(What you will do) Send back the listing, word for word.

═══ Supplied entries ═══

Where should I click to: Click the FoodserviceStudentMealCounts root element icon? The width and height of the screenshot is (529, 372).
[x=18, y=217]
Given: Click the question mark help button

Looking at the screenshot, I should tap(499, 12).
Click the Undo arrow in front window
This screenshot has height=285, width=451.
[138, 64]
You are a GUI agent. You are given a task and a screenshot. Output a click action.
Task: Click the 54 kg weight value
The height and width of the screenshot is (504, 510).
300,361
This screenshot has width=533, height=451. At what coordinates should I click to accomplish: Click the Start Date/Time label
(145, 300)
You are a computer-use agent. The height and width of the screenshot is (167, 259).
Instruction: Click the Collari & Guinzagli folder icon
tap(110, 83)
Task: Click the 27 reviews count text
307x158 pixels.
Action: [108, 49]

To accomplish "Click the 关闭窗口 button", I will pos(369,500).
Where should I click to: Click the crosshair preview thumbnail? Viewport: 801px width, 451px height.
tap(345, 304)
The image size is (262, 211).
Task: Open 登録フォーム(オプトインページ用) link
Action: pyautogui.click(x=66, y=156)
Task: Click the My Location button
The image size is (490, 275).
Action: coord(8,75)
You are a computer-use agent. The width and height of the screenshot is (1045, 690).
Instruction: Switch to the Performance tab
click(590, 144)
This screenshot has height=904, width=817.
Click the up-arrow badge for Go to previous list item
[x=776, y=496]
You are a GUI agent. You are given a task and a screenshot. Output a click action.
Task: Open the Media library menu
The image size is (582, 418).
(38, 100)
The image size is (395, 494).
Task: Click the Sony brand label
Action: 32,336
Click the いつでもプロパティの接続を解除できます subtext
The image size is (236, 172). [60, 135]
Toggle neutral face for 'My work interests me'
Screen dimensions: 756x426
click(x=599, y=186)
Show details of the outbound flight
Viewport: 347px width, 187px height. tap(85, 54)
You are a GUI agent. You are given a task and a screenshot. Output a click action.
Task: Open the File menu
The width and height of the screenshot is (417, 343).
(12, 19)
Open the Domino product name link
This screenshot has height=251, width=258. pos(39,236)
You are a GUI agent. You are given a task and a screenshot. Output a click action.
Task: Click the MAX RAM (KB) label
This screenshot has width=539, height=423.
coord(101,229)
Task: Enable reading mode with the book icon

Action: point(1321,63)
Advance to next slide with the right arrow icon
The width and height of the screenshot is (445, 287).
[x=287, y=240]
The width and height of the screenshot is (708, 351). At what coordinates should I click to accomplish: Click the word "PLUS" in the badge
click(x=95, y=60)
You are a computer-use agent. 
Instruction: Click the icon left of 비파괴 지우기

═══

(Reply)
Where should I click to: Click the FoodserviceStudentMealCounts root element icon? The width and height of the screenshot is (529, 372).
[x=18, y=217]
Given: Click the question mark help button

Looking at the screenshot, I should tap(499, 12).
Click the Undo arrow in front window
This screenshot has height=285, width=451.
[138, 64]
You are a GUI agent. You are given a task and a screenshot. Output a click action.
Task: Click the 54 kg weight value
The height and width of the screenshot is (504, 510).
300,361
This screenshot has width=533, height=451. At what coordinates should I click to accomplish: Click the Start Date/Time label
(145, 300)
You are a computer-use agent. The height and width of the screenshot is (167, 259).
Instruction: Click the Collari & Guinzagli folder icon
tap(110, 83)
Task: Click the 27 reviews count text
307x158 pixels.
Action: [108, 49]

To accomplish "Click the 关闭窗口 button", I will pos(369,500).
Where should I click to: Click the crosshair preview thumbnail? Viewport: 801px width, 451px height.
tap(345, 304)
The image size is (262, 211).
Task: Open 登録フォーム(オプトインページ用) link
Action: pyautogui.click(x=66, y=156)
Task: Click the My Location button
The image size is (490, 275).
Action: coord(8,75)
You are a computer-use agent. The width and height of the screenshot is (1045, 690).
Instruction: Switch to the Performance tab
click(590, 144)
This screenshot has height=904, width=817.
Click the up-arrow badge for Go to previous list item
[x=776, y=496]
You are a GUI agent. You are given a task and a screenshot. Output a click action.
Task: Open the Media library menu
The image size is (582, 418).
(38, 100)
The image size is (395, 494).
Task: Click the Sony brand label
Action: 32,336
Click the いつでもプロパティの接続を解除できます subtext
The image size is (236, 172). [60, 135]
Toggle neutral face for 'My work interests me'
Screen dimensions: 756x426
click(x=599, y=186)
Show details of the outbound flight
Viewport: 347px width, 187px height. tap(85, 54)
You are a GUI agent. You are given a task and a screenshot. Output a click action.
Task: Open the File menu
The width and height of the screenshot is (417, 343).
(12, 19)
Open the Domino product name link
This screenshot has height=251, width=258. pos(39,236)
You are a GUI agent. You are given a task and a screenshot. Output a click action.
Task: Click the MAX RAM (KB) label
This screenshot has width=539, height=423.
coord(101,229)
Task: Enable reading mode with the book icon

Action: point(1321,63)
Advance to next slide with the right arrow icon
The width and height of the screenshot is (445, 287).
[x=287, y=240]
The width and height of the screenshot is (708, 351). At what coordinates should I click to accomplish: Click the word "PLUS" in the badge
click(x=95, y=60)
You are a computer-use agent. 
Instruction: Click the icon left of 비파괴 지우기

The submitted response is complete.